## Goal
Copy the material from its first line through the line containing "Action: (1050, 502)", replacing "Reporting" with "Analytics" and leaving everything else unchanged.

## Entries provided

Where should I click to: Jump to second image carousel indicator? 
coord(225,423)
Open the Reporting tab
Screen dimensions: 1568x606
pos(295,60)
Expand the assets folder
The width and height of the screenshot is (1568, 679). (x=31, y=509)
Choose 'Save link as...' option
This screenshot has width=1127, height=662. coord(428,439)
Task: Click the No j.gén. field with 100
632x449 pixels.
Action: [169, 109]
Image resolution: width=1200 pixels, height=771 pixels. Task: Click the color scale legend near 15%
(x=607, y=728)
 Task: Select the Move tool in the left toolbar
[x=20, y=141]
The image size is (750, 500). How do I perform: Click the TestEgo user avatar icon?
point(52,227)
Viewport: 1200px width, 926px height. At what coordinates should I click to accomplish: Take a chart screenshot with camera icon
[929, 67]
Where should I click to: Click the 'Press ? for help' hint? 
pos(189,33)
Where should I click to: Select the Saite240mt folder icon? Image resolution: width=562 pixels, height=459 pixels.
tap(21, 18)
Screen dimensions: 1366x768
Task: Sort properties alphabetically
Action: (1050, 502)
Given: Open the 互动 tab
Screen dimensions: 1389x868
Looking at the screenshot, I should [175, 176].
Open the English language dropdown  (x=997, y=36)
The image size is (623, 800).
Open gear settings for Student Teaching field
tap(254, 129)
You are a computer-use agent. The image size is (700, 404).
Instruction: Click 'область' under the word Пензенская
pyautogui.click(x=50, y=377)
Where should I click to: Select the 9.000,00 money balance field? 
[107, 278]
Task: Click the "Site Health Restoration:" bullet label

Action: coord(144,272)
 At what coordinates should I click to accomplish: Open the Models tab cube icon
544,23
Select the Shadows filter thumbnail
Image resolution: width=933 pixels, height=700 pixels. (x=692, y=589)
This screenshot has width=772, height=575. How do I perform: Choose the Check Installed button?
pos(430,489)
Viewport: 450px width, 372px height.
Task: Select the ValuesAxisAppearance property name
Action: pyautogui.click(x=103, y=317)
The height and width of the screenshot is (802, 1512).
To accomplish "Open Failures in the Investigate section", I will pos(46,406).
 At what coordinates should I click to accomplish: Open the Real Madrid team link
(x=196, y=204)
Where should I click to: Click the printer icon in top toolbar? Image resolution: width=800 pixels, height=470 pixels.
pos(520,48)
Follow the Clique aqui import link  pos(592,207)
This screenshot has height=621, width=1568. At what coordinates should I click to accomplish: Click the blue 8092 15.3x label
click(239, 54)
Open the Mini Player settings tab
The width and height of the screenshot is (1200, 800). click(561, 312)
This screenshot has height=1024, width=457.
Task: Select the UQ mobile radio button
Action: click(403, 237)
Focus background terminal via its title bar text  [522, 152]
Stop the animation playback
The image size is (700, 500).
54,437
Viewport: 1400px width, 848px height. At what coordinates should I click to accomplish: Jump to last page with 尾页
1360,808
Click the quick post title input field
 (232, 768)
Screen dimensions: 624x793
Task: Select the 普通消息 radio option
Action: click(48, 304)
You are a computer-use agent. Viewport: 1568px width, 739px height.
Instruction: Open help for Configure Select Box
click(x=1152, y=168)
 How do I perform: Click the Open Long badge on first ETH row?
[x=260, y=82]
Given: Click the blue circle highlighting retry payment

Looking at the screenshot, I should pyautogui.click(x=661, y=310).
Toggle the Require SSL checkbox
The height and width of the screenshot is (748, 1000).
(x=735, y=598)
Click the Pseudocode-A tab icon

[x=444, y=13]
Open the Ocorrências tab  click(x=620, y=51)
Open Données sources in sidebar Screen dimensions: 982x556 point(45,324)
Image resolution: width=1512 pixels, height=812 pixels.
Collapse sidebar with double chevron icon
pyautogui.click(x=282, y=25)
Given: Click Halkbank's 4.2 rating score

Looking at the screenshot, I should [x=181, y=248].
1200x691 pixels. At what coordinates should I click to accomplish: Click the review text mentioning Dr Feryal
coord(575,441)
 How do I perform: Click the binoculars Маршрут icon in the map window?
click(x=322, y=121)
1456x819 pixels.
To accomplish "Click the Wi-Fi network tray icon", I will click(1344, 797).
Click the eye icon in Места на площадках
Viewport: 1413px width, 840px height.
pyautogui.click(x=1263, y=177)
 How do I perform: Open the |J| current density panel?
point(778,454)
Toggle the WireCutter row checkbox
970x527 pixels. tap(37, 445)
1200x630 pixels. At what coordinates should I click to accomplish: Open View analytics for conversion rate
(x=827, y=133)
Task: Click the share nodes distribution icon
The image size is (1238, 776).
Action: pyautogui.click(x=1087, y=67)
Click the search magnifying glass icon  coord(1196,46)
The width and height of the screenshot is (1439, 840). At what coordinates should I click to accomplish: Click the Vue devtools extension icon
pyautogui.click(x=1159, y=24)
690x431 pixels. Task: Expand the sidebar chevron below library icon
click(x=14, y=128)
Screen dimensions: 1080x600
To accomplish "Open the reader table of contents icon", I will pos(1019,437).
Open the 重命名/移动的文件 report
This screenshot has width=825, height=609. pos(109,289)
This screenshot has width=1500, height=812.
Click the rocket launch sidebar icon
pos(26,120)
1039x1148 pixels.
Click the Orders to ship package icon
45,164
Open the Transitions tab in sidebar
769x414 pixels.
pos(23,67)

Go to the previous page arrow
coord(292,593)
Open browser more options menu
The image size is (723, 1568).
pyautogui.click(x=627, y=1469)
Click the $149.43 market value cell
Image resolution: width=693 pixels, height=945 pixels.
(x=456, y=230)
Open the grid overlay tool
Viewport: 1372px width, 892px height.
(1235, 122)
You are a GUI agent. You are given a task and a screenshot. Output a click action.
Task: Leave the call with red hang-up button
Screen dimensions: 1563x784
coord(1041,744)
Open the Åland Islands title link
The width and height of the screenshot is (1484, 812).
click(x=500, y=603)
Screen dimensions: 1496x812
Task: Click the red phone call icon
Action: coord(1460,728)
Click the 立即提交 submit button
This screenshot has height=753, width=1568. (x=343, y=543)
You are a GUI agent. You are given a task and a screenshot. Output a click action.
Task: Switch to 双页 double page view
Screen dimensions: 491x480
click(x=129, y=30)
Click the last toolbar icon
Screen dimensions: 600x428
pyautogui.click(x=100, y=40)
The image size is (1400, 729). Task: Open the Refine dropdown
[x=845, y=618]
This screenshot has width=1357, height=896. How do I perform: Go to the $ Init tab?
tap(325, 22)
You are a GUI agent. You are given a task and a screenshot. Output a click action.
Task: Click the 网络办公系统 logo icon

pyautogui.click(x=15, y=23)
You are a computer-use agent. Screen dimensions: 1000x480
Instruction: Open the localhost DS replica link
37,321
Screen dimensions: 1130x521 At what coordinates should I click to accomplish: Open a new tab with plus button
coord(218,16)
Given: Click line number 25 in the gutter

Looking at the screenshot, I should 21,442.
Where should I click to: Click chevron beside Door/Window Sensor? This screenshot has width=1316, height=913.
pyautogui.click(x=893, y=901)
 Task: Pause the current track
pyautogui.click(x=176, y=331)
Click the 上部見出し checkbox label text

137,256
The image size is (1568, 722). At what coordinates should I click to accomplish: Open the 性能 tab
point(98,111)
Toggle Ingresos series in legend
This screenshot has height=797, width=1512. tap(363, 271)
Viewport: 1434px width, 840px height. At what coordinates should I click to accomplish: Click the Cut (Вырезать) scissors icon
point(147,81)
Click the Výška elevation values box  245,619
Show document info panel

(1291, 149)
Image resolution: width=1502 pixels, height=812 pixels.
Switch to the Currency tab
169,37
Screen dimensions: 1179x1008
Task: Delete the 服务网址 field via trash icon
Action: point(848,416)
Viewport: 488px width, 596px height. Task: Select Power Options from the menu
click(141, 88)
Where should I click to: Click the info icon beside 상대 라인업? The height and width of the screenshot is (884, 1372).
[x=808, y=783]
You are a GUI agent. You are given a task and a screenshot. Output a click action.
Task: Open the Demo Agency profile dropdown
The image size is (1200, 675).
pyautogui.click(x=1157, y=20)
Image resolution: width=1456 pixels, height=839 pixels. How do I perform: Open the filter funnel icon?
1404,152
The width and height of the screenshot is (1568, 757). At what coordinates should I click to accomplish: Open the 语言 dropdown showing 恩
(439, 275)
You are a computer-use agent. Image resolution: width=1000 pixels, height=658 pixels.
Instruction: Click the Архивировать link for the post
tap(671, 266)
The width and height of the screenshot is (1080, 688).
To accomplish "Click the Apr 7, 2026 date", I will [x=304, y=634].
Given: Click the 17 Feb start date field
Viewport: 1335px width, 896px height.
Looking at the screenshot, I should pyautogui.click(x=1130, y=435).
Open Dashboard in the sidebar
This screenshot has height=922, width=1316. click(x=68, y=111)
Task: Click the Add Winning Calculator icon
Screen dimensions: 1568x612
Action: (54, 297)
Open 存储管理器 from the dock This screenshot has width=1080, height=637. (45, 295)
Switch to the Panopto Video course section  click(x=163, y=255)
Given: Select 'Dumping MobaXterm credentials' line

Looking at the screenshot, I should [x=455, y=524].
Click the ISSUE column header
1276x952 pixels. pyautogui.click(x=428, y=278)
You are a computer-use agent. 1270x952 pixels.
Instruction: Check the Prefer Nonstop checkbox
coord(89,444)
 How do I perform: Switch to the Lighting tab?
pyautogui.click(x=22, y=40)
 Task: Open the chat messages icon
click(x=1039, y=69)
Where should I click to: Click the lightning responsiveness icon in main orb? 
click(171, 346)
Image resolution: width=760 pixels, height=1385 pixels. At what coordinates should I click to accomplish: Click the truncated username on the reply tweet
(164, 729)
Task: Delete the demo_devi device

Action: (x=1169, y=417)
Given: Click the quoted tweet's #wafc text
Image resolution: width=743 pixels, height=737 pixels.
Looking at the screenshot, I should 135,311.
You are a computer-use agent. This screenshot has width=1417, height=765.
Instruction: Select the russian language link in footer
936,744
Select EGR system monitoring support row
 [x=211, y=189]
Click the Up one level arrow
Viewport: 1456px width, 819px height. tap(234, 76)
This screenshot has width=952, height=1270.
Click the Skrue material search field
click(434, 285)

## Worked answer
Where should I click to: Jump to second image carousel indicator? 
coord(225,423)
Open the Analytics tab
Screen dimensions: 1568x606
pos(295,60)
Expand the assets folder
The width and height of the screenshot is (1568, 679). (x=31, y=509)
Choose 'Save link as...' option
This screenshot has width=1127, height=662. coord(428,439)
Task: Click the No j.gén. field with 100
632x449 pixels.
Action: [169, 109]
Image resolution: width=1200 pixels, height=771 pixels. Task: Click the color scale legend near 15%
(x=607, y=728)
 Task: Select the Move tool in the left toolbar
[x=20, y=141]
The image size is (750, 500). How do I perform: Click the TestEgo user avatar icon?
point(52,227)
Viewport: 1200px width, 926px height. At what coordinates should I click to accomplish: Take a chart screenshot with camera icon
[929, 67]
Where should I click to: Click the 'Press ? for help' hint? 
pos(189,33)
Where should I click to: Select the Saite240mt folder icon? Image resolution: width=562 pixels, height=459 pixels.
tap(21, 18)
Screen dimensions: 1366x768
Task: Sort properties alphabetically
Action: (1050, 502)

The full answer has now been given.